**Required action**
Please reproduce the entries in full. Keep every character the same.

(Pixel coordinate grounding data)
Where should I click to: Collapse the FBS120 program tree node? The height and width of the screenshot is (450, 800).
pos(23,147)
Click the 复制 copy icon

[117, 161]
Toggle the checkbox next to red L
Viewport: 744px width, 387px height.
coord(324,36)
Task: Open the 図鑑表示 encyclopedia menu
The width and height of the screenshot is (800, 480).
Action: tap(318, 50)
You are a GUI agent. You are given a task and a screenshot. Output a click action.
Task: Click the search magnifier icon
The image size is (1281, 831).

**Final answer**
Where should I click to: Collapse the FBS120 program tree node? The height and width of the screenshot is (450, 800).
pos(23,147)
Click the 复制 copy icon

[117, 161]
Toggle the checkbox next to red L
Viewport: 744px width, 387px height.
coord(324,36)
Task: Open the 図鑑表示 encyclopedia menu
The width and height of the screenshot is (800, 480).
Action: tap(318, 50)
You are a GUI agent. You are given a task and a screenshot. Output a click action.
Task: Click the search magnifier icon
The image size is (1281, 831).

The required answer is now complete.